> **Directions**:
The listing below is the input. Say how many of its lines contain "computer", giving the number alone.

↓↓↓

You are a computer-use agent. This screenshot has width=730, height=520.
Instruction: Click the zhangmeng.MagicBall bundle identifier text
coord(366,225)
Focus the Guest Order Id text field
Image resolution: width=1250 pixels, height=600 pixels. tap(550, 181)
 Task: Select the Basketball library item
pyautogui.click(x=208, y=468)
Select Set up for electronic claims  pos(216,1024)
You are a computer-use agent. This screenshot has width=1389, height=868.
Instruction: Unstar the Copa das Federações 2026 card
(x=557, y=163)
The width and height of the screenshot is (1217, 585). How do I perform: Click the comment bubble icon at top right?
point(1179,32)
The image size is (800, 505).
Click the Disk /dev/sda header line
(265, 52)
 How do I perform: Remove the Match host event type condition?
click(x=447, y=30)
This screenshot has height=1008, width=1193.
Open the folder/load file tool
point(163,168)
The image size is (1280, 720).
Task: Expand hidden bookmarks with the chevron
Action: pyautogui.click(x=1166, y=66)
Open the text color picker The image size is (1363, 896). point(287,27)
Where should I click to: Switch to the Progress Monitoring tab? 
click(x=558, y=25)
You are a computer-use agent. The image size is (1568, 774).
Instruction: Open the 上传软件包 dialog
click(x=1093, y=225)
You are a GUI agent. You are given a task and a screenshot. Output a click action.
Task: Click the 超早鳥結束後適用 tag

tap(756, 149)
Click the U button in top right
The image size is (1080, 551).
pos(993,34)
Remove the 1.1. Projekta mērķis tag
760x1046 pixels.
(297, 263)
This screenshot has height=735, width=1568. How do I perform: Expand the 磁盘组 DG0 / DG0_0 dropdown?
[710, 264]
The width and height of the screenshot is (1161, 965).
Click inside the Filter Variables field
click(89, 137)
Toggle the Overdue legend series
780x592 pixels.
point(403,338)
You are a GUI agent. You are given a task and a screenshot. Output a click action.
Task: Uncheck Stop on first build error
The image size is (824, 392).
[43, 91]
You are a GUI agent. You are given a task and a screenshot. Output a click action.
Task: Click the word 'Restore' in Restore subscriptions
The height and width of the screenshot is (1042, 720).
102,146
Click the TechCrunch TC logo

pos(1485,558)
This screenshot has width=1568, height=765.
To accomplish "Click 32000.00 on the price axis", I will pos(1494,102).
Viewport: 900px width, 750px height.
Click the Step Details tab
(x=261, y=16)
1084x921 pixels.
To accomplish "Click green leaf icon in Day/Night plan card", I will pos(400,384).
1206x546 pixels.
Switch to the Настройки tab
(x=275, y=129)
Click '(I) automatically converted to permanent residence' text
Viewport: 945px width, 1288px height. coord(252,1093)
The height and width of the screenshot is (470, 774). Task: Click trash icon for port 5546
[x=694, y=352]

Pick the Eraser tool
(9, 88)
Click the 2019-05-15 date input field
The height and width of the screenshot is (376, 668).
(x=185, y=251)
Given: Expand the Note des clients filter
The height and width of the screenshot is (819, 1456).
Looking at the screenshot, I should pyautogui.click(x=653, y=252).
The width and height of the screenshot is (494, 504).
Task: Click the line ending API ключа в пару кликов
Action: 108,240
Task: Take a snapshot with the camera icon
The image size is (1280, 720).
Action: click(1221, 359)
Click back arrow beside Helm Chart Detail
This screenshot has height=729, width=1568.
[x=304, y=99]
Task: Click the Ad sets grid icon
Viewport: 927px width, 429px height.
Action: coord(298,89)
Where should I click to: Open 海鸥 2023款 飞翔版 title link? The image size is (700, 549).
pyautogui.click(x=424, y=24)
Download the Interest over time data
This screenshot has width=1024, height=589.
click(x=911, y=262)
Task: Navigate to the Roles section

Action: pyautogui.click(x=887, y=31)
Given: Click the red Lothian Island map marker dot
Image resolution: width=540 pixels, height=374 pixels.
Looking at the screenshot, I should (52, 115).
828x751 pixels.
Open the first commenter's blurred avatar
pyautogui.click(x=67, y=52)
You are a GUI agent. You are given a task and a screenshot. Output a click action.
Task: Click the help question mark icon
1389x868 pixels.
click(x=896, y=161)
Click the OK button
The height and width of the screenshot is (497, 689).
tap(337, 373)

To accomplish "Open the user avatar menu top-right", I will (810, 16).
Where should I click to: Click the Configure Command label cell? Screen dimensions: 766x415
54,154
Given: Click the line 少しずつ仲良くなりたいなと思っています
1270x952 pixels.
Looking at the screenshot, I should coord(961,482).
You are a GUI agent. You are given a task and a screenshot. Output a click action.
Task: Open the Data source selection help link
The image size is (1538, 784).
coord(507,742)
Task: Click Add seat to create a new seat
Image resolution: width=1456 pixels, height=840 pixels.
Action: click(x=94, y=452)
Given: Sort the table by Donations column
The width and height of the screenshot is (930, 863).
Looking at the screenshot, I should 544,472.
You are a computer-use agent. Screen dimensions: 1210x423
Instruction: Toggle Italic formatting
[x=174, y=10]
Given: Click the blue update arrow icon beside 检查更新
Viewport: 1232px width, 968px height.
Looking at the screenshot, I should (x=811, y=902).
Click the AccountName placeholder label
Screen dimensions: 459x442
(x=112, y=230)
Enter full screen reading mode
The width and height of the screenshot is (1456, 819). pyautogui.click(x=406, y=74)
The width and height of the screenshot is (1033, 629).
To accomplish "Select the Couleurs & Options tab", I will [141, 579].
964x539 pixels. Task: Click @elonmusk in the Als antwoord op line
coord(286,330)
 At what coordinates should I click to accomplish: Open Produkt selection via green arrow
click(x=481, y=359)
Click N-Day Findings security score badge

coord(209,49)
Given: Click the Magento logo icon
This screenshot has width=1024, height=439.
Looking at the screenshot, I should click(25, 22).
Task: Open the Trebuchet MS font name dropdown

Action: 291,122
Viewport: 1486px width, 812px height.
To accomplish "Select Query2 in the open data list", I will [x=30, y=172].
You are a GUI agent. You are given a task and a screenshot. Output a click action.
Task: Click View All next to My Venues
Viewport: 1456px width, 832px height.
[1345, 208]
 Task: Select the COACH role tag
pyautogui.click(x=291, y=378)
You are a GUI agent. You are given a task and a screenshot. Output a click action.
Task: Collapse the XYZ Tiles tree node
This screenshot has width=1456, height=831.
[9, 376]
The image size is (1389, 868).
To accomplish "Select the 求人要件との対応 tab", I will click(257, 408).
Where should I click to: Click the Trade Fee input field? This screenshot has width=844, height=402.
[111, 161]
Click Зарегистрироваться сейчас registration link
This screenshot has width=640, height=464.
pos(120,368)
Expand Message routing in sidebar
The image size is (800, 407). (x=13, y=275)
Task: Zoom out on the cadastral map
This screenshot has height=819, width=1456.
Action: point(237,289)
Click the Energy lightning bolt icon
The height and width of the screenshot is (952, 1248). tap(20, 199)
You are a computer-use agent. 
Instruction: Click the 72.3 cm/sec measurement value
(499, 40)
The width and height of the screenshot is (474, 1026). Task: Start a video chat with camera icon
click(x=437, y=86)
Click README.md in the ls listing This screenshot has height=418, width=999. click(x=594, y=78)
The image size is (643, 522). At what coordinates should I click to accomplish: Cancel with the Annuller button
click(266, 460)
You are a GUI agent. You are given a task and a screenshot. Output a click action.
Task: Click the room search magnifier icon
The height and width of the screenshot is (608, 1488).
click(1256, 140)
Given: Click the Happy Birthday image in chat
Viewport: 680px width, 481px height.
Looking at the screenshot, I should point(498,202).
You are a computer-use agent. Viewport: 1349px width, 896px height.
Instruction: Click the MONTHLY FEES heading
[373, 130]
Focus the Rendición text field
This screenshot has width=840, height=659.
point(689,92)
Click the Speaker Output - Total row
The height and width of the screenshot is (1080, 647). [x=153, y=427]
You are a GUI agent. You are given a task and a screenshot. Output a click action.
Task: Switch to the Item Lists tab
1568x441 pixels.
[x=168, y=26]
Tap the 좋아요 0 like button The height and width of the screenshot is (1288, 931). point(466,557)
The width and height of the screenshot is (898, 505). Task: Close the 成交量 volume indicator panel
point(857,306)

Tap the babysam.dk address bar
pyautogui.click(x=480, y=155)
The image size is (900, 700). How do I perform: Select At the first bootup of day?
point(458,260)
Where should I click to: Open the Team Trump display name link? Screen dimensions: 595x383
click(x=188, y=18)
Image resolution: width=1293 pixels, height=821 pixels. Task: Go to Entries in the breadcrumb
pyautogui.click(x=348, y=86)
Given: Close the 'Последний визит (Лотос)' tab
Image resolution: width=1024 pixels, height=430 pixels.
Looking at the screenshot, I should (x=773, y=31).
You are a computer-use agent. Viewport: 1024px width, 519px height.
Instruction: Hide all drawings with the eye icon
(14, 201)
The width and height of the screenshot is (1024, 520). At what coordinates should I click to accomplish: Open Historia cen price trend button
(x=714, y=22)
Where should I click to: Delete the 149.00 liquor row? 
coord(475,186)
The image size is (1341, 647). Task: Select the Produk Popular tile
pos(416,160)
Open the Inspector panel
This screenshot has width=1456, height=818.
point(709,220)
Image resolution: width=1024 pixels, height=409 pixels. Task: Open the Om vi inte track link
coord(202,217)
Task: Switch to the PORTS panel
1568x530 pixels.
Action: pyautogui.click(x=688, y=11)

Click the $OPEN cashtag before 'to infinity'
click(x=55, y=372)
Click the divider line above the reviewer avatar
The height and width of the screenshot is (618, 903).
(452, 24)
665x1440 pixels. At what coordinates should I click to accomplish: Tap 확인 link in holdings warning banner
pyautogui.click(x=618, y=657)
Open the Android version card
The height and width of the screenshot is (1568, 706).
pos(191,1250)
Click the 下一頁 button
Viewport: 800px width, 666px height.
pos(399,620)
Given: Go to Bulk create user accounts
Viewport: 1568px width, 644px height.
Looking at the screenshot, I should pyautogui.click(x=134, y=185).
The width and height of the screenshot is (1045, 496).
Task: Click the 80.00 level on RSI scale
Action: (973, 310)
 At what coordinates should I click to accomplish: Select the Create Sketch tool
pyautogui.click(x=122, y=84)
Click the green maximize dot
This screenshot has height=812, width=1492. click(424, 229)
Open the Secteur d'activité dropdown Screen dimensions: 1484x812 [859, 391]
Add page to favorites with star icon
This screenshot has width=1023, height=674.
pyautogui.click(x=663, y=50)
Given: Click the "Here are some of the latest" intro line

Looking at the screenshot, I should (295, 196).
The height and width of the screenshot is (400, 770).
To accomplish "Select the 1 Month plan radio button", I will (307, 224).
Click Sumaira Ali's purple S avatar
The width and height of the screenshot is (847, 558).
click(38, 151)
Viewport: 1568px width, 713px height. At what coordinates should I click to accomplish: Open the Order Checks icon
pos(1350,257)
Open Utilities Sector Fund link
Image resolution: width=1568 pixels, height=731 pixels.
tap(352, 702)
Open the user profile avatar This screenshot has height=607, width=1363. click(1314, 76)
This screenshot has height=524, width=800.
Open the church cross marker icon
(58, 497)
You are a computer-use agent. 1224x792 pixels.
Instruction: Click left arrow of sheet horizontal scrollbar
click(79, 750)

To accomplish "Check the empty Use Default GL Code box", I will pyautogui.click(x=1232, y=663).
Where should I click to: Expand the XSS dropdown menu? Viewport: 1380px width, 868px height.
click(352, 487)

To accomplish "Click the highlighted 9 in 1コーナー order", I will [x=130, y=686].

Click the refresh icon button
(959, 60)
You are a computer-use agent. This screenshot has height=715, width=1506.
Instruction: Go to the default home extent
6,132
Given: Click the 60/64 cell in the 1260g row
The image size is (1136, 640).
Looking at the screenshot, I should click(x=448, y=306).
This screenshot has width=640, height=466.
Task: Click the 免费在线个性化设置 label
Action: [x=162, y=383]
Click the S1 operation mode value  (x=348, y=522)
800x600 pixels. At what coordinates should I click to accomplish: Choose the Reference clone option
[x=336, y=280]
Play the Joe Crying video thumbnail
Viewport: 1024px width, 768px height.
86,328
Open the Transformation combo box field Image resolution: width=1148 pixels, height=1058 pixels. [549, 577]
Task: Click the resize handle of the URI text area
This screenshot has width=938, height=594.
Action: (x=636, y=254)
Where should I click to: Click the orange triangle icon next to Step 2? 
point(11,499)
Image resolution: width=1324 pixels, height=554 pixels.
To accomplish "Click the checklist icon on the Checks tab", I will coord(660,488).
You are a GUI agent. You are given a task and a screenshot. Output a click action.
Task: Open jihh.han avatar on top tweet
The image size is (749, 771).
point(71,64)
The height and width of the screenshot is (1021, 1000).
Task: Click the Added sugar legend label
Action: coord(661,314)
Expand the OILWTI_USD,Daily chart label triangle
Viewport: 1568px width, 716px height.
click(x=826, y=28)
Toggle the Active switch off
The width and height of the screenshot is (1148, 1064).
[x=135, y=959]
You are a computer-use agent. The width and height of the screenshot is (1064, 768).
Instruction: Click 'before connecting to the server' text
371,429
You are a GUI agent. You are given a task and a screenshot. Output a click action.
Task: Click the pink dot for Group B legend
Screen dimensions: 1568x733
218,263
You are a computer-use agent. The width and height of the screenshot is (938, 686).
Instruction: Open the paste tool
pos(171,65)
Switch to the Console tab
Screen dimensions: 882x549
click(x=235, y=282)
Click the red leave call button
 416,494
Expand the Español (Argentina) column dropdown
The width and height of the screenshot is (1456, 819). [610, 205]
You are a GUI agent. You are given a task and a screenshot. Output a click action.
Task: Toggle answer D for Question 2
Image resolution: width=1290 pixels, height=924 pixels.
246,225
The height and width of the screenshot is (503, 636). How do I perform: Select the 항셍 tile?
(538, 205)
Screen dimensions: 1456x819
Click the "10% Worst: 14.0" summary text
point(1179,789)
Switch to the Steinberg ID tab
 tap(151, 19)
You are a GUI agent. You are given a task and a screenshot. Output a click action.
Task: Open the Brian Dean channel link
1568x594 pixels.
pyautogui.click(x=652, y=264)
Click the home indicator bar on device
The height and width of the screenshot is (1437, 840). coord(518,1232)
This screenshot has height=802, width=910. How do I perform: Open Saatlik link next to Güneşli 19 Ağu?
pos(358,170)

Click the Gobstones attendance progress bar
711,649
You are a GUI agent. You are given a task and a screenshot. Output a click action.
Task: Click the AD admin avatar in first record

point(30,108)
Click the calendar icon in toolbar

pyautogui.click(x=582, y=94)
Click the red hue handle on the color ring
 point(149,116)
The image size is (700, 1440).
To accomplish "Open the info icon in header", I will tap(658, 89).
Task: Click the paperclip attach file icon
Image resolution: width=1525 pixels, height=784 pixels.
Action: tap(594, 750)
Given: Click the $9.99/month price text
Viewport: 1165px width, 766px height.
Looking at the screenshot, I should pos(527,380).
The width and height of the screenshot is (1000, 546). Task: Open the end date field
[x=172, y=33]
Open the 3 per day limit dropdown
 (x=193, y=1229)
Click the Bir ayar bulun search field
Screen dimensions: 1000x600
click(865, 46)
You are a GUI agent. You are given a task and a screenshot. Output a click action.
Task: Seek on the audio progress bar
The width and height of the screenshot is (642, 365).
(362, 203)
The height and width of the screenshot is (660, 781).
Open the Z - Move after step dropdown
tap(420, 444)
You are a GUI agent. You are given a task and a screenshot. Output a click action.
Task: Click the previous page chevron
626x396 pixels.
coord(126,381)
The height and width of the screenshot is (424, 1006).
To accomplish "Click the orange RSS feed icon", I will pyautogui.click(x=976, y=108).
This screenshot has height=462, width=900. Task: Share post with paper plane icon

↑↑↑

> **Written response**:
11